Because back in the day when they had proper record shops (independent, small, dusty, run by staff who cared deeply...about being smug), proper records (vinyl), and proper pop stars (blokes wore more make up than the women, hair like a startled seagull, shoulder pads you could land a 747 on), records used to come with a little sign in the corner of the sleeve declaring that home taping would kill the music industry.
No, Simon Cowell did. What home taping did was allow the cation of the mix tape which, before the invention of STDs, was the best way to show somebody that you loved them.
Back in the 80s, nobody could be arsed with the analogue version of file sharing, that is, copying an LP onto a cassette for your mates and then handing them round in the playground. Instead, everyone used to go round each others' houses and listen to the music together. Home taping was more or less reserved for taping the top 40 on a Sunday, a practice that nobody ever indulged in more than a couple of times because of the nerve-shredding skill required to record a song without the DJ talking over the intro and then speaking again over the last few seconds. I am sure that attics and sheds the country over are full of recordings of the middle of pop songs and the first syllable of 'that was...'.
As a romantic gift though, the mix tape was ideal. It was personal, it sent a message and it was cheap, leaving a young man (men make mix tapes, women receive mix tapes) plenty in the budget for Lynx should things go well. They also make the ideal anonymous gift, being easily posted, deposited, or gaffa-taped to the front door of the object of your affection.
The small card inlay is an ideal canvas for not just the track listing, but exquisite biro art, with plenty of hearts and flowers. The tracks can be jaunty pop songs interspersed with the occasional gushy ballad. It's all about hitting the right note, conveying how you feel about a person. Having the same song played over and over and over again rarely results in a successful seduction but if it does, hold onto the tape because when the inevitable break-up occurs, you'll be able to listen to it repeatedly while sobbing and thinking this was 'our song'.

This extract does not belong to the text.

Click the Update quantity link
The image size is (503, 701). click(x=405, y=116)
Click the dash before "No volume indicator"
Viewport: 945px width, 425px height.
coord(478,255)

The tricky thing was gauging the reaction and judging whether to risk public humiliation and private heartache. Best result, you hear her saying how great she thought the tape was, casually reveal you were glad she liked it and you arrange to do something interesting involving chips. Bad result, you hear her saying how great she thought the tape was, some other scrote expresses an interest in the same bands and she either lends him the tape or they arrange to go off and do something interesting, involving chips. Apocalyptic result, you get the tape back the next day, it has been recorded over, with the sounds of her brother and his friends doing very bad impressions of you declaring your love for his little sister. It ends not as you are now hoping with a death threat, but instead a message from the object of your affection kindly explaining that you appreciate the thought, but don't ever speak to her again, posting stuff anonymously is creepy, being spotted in the bushes doing so is worse, and your taste in music is atrocious.

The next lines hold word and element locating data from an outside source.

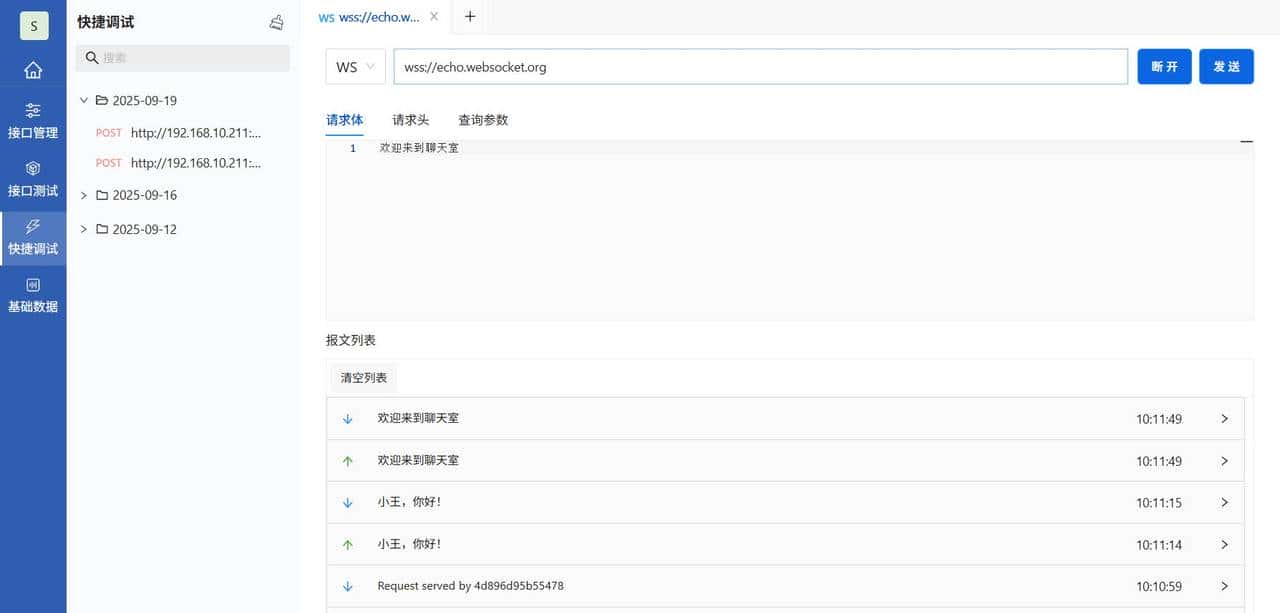This screenshot has height=613, width=1280.
Task: Click the down arrow beside 欢迎来到聊天室
Action: click(x=348, y=418)
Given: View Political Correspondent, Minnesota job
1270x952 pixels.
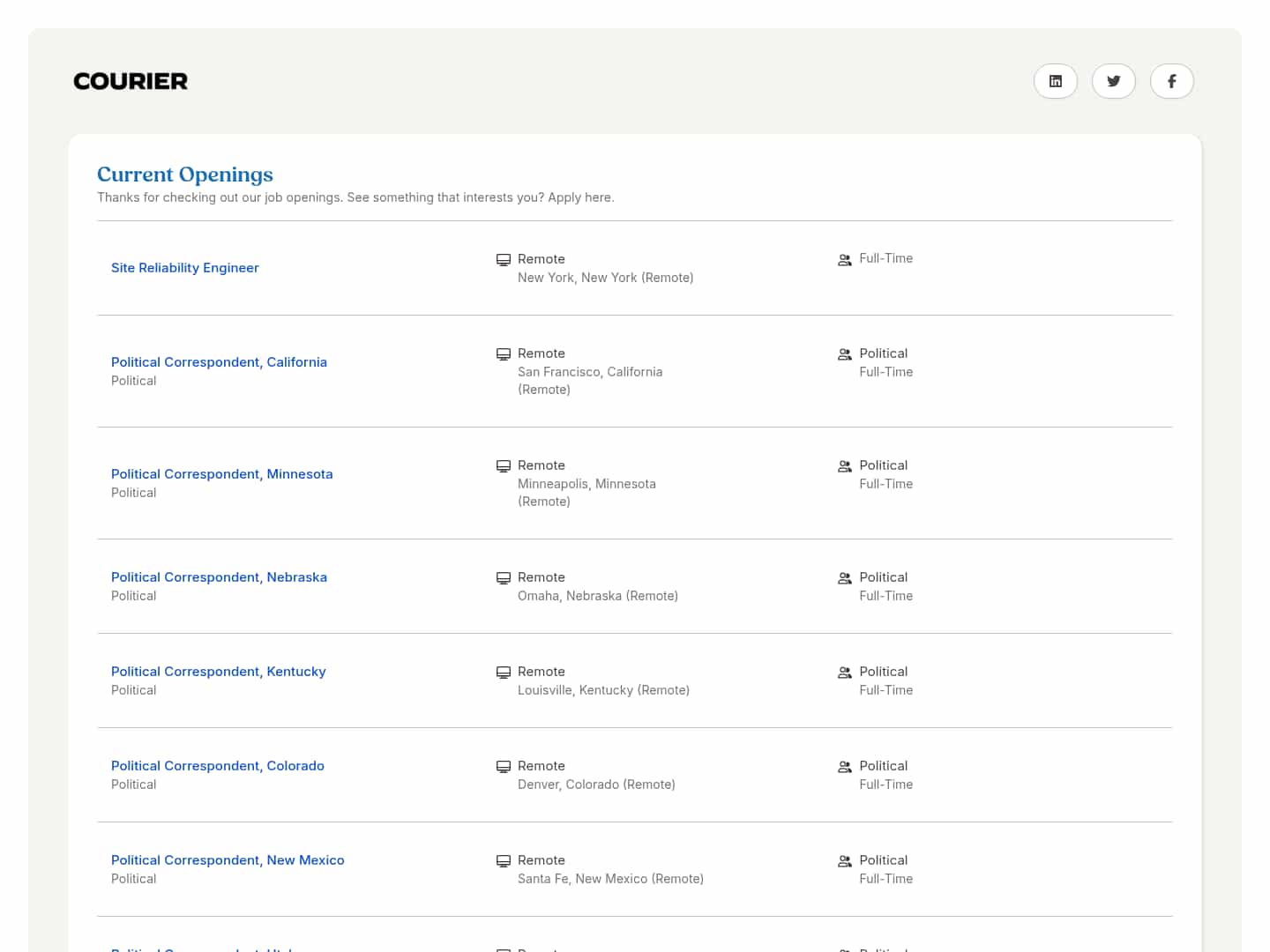Looking at the screenshot, I should [x=222, y=474].
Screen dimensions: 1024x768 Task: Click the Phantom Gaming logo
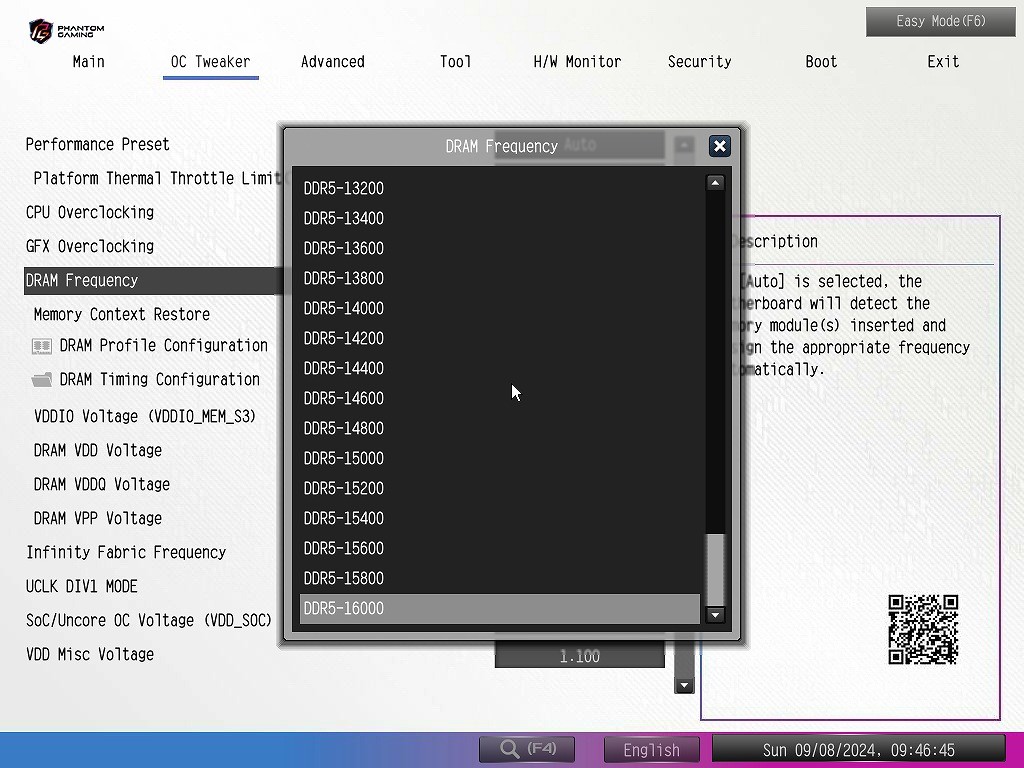click(66, 30)
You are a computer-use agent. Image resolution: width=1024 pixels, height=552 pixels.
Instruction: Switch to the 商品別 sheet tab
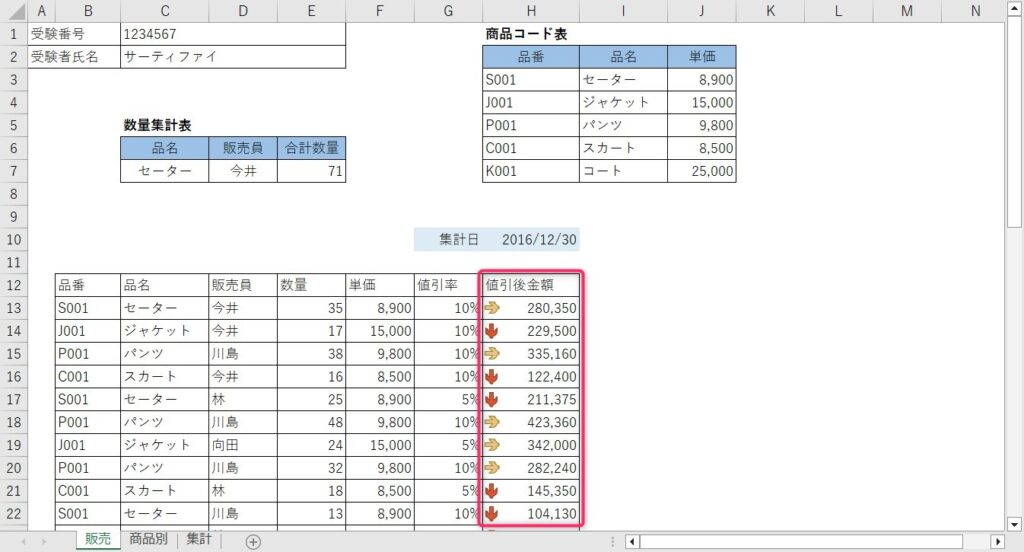point(148,540)
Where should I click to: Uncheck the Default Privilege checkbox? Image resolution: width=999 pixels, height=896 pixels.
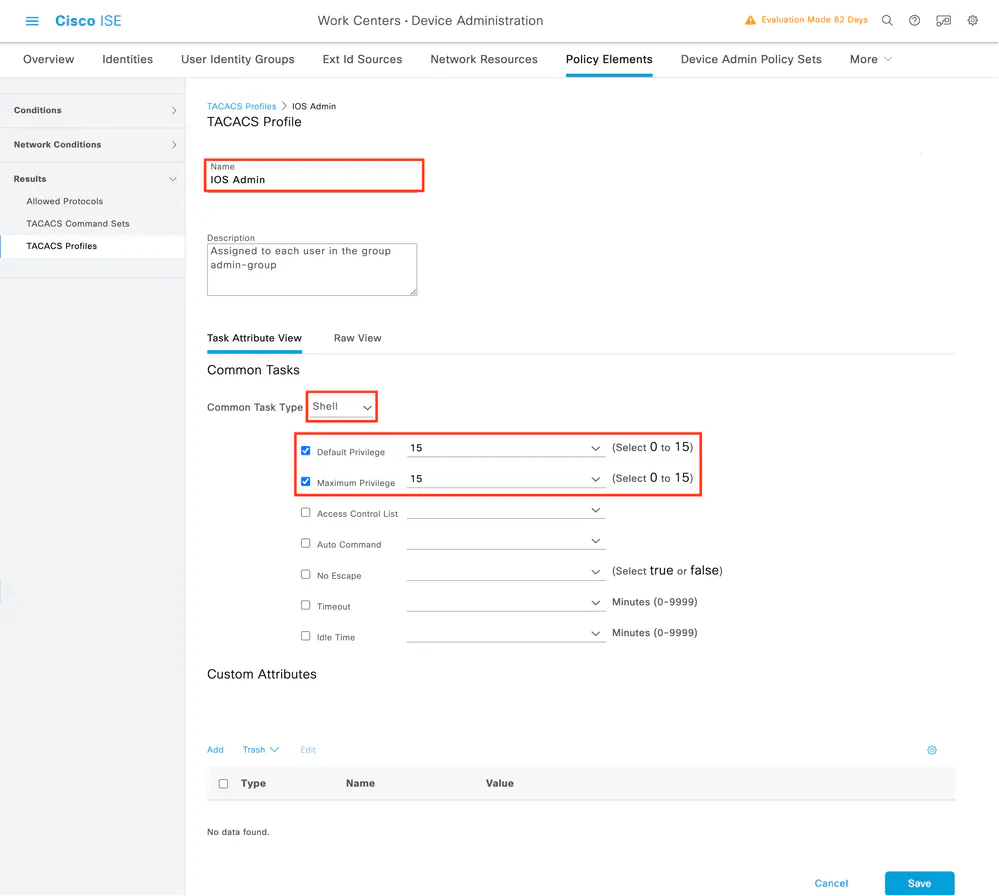[305, 450]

The mix tape was a rite of passage and recording one, even if you never sent it, was an important formative cultural event in the life of a young man. Today it's easier than ever to make a mix CD or playlist, and I wonder if there are lovelorn bedroom DJs out there patiently assembling a twelve track message of affection, or if it's a thing of the past. File sharing may well be piracy, but using music to send a romantic message is surely what the damn stuff was invented for in the first place. Send somebody a mix tape, you're not a music pirate, you're a love buccaneer.